The bass is (though some people could never get enough :devil: ).... AMAZING. I relay did not see that coming, that being said nor did any of my friends or family. It sounds very "controlled" from low levels up to high levels of volume. It was and still is weird as in the beginning I played some songs that I knew, and thought to myself "Now why would I like some more bass" and then I plaid some more songs and go "Were does THAT bass came from and then it hit me I`m comparing them to my previous speakers and the songs I have last listen on the old ones, that now sounds so....... "boxy" and "unrealistic".
The Statements only produce the correct/required bass when needed. In that department they are absolutely brilliant. They rely perform flawless. It`s just there ALL around you in the room.

When my friends asked me how they're sounding now that I`m supposed to be use to them, they say" don't even bother to answer because that smile says it all".

To me they sound mesmerizing, kind of TOO Good and when I listen to them they simply Demand Respect.

I would like to give credit to Jim,Curt and Wayne and everyone els that may have been involved in the development of the designs.

Thanks.
Trompie

I will soon post more details/picks of the jig and how it works with different arches and how I used it.

Link to Curt`s speaker page for more technical detail.
http://www.speakerdesignworks.com/index_page_2.html


----------



## tesseract (Aug 9, 2010)

Trompie, your speakers are so beautiful and based upon proven designs. Good work and an inspiration to us all. Worthy of the dancing banana. :dancebanana:

Please tell us more. :reading:


----------



## trompie (Aug 18, 2011)

*Arches for the sides and tops of the Speakers*

Thanks for the nice compliment tesseract. It`s much appreciated.

Here are some more picks about the arches that I made for the side/top panels of my Statements. Pleas note that two of each were made. All the sides and tops on all the speakers have the same curves.

This picks is not of the actual build itself but rather a few that I put together to give a better idea of the thoughts that I had on how to achieve my goal.

The first pick is about the" curve shape" that I wanted. I kept in mind the thickness of the final planks/product and worked around that as a guideline. No special formulas were used, I used the shape that kind of looked good to me at that time.










This is the "Gluing" arch made according to the curve shape that I wanted. None of the edges on these were routed for the rollers as the router would not be used on them.










a pick to show how it followed the planed curve shape.

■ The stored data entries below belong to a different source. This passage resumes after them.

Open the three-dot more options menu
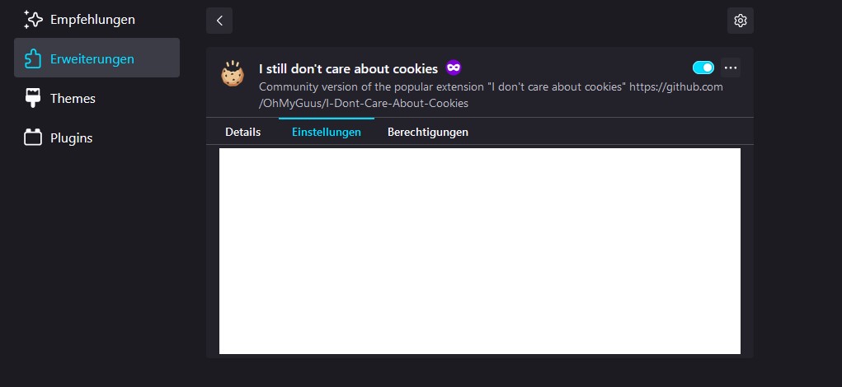The image size is (842, 387). [731, 68]
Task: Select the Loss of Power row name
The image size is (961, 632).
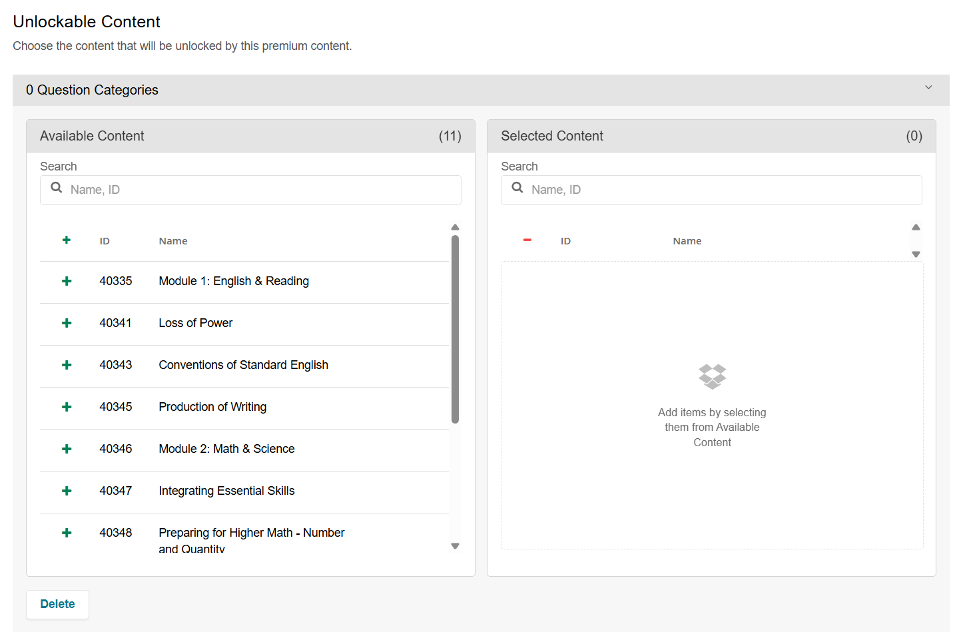Action: point(195,323)
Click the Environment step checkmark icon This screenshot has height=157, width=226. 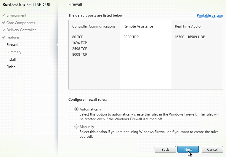4,15
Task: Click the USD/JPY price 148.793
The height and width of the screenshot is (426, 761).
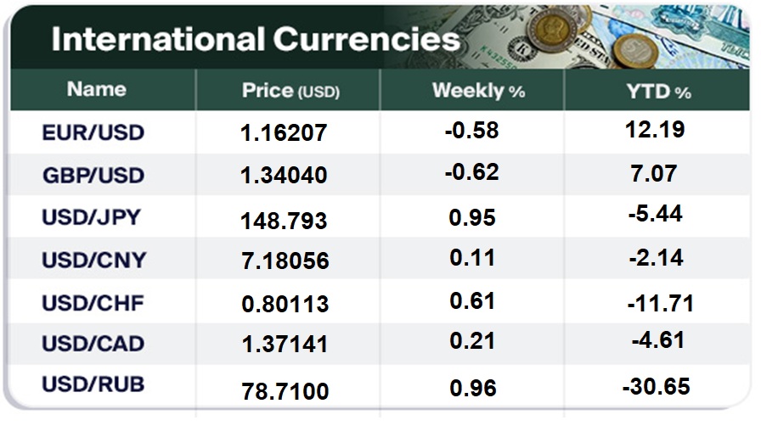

.... and some picks to show how it was used.
The planks that I used were first put through my old wood planer to get the correct thickness and the correct angle on the sides for easy gluing. Keep in mind that the planks in this picks is only for demonstration purpose and are not correctly prepared. The g-clamps is also a quick fix as the arches were actually bolted to the steel frame.










and when the glue dried the sides was close the curved shape that I wanted.


----------



## trompie (Aug 18, 2011)

*Roller arches "outside"*

The arches that would be used with the router were routed so that the wheels would follow the "rails" more easily. I applied some wood glue on the "rails" to try and keep them from degrading to fast by the wheels of the router jig.









Pick of the "outside" arch.









"outside" arch on top of the curved shape board.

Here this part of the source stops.